(Fixes typo in paragraph 5 to arbitrage, not arbitration)
LONDON, Jan 13 (Reuters) - Asian spot liquefied natural gas (LNG) prices fell for the fourth week in a row on mild weather and ample inventories, with further downward pressure expected due to the upcoming Lunar New Year holiday.
The average LNG price for February delivery into northeast Asia LNG-AS was $23 per million British thermal units (mmBtu), down $2, or 8%, from the previous week, industry sources estimated.
The average price for March delivery is estimated at $20.60 per mmBtu.
“Prices continue to soften with demand still relatively low. At current levels there has been some spot activity but the upcoming Asian holidays will apply downward pressure,” said Toby Copson, global head of trading and advisory at Trident LNG.
“(At) sub-$20, I see some optionality given freight is low compared to recent highs, so this makes for favourable conditions for FOB buyers looking to arbitrage into Asia as it’s holding a premium,” he said.

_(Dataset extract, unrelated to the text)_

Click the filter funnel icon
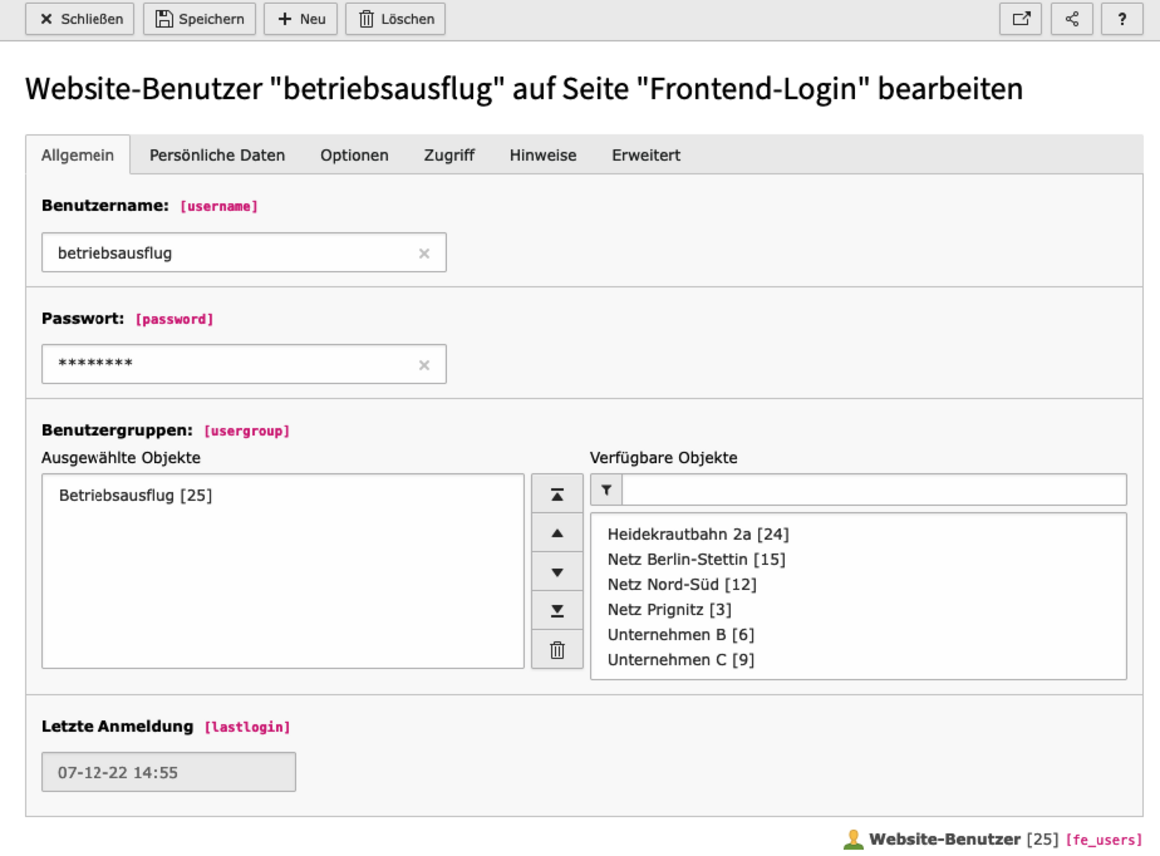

In Europe, the start of the year has seen a decline in gas and LNG prices, partly due to a continuation of unseasonably mild weather across the continent, putting less stress on gas inventory levels and sending the benchmark gas price at the Dutch TTF hub down 14% since the end of 2022.
“Unless we see a late winter cold snap, the market is expecting storage levels to remain healthy as we come out of winter, which should in turn limit panic around the summer restocking season,” according to Tobias Davis, head of LNG Asia at brokerage firm Tullett Prebon.

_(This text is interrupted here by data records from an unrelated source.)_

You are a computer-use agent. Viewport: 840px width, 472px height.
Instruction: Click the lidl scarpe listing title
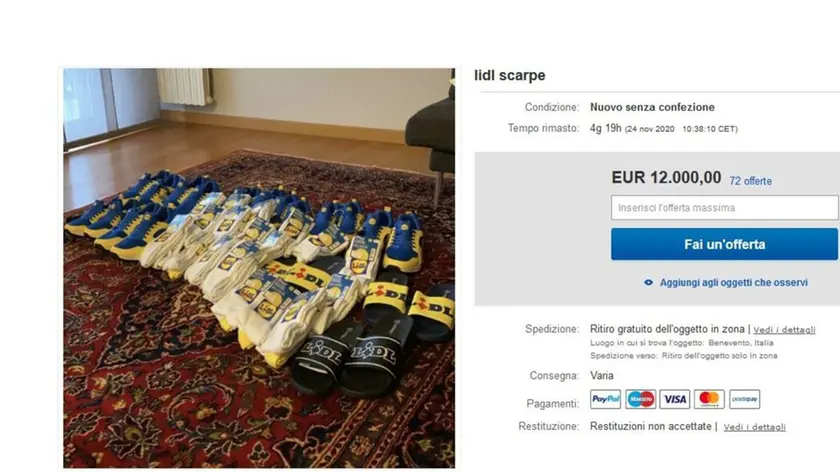click(509, 76)
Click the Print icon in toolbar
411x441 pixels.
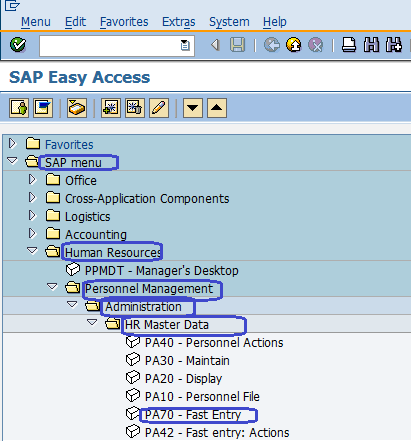point(349,45)
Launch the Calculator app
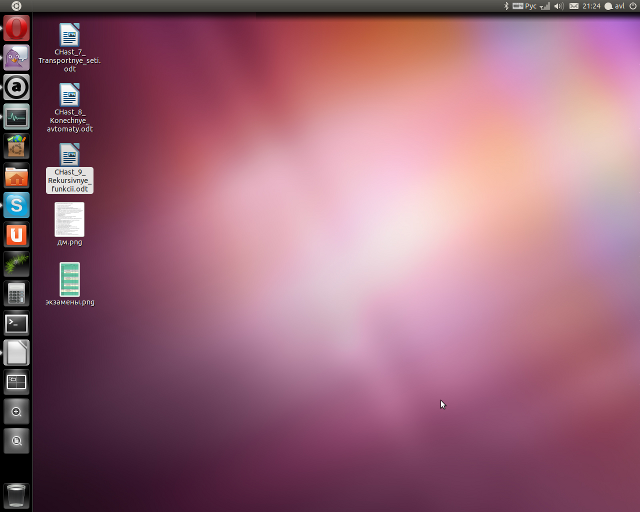 (x=16, y=294)
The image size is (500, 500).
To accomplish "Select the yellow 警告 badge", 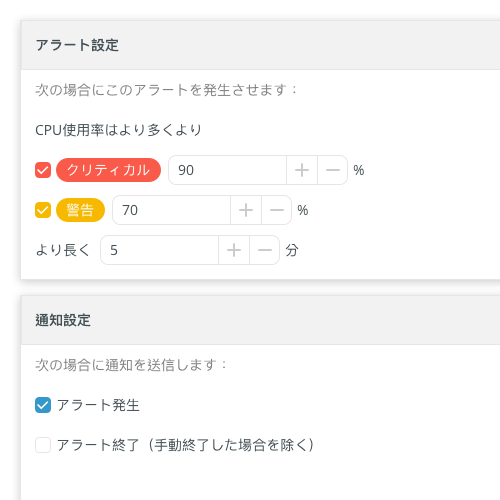I will tap(80, 210).
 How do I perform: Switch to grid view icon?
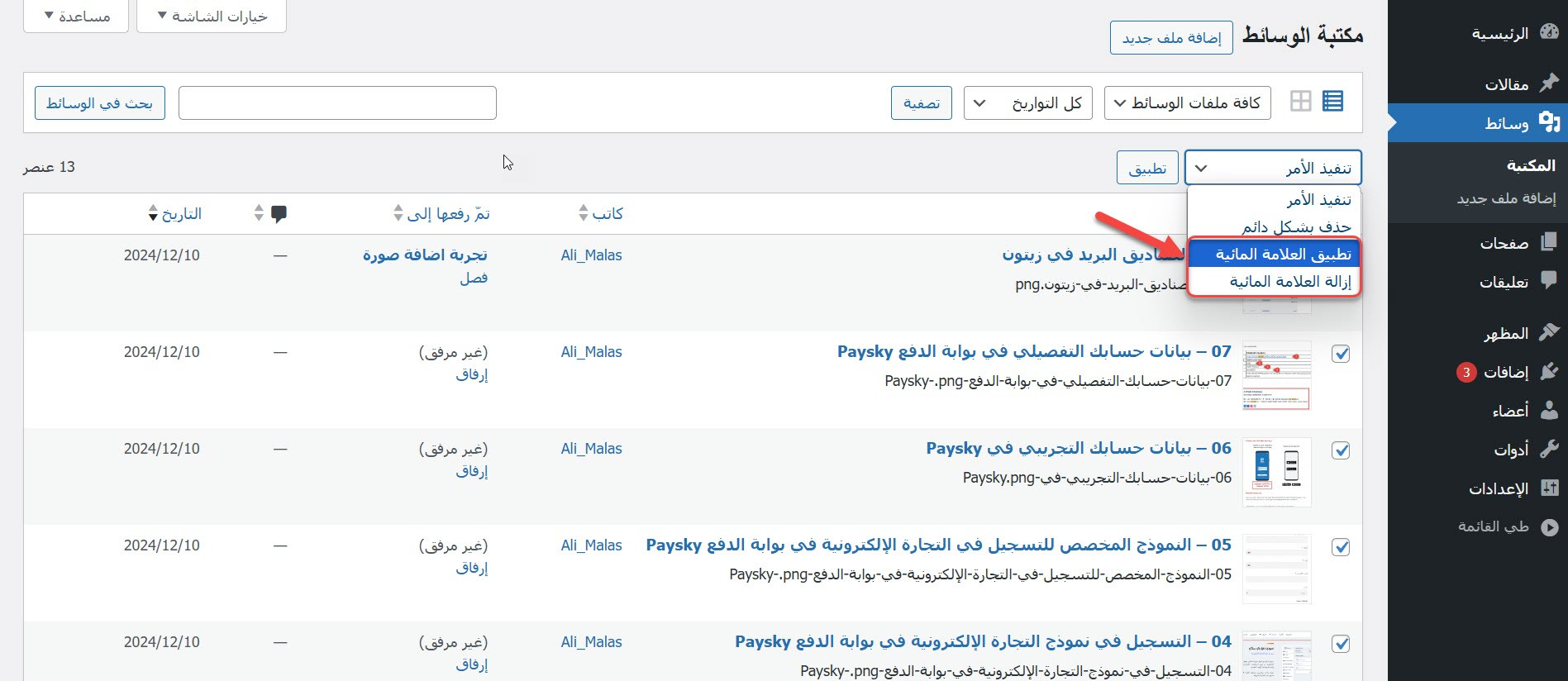tap(1300, 102)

S&P Global Commodity Insights (SPGCI) assessed its daily Northwest Europe LNG Marker (NWM) price benchmark, for cargoes delivered in February on ex-ship (DES) basis, at $19.241/mmBtu on Jan. 12, a discount of $2.2/mmBtu to the February gas price at the Dutch gas TTF hub, according to Ciaran Roe, global director of LNG.
“March JKM and April JKM derivatives on Jan. 12 are a minus $0.60-2/mmBtu discount to the TTF months. This has eased pressure on the European LNG differentials and means Europe isn’t being outbid for LNG at the moment,” Roe said.
Alex Froley, LNG analyst at data intelligence firm ICIS said that Europe’s gas storage is at high levels for the time of year, which few would have expected amid the supply cuts of last summer, pushing prices down across the curve for the next couple of years to the $20-25/mmBtu level.
“There may not be much further to fall in the near term, as there are already signs of increased numbers of cargoes heading to Asia and any additional drops could bring in greater competition from Asian customers, as well as increased consumption from industrial users of gas in Europe,” Froley ssid.
LNG freight rates were down as the market moves out of the peak winter period and as Freeport delays continue to free up vessels for the spot market, according to Henry Bennett, global head of pricing at Spark Commodities.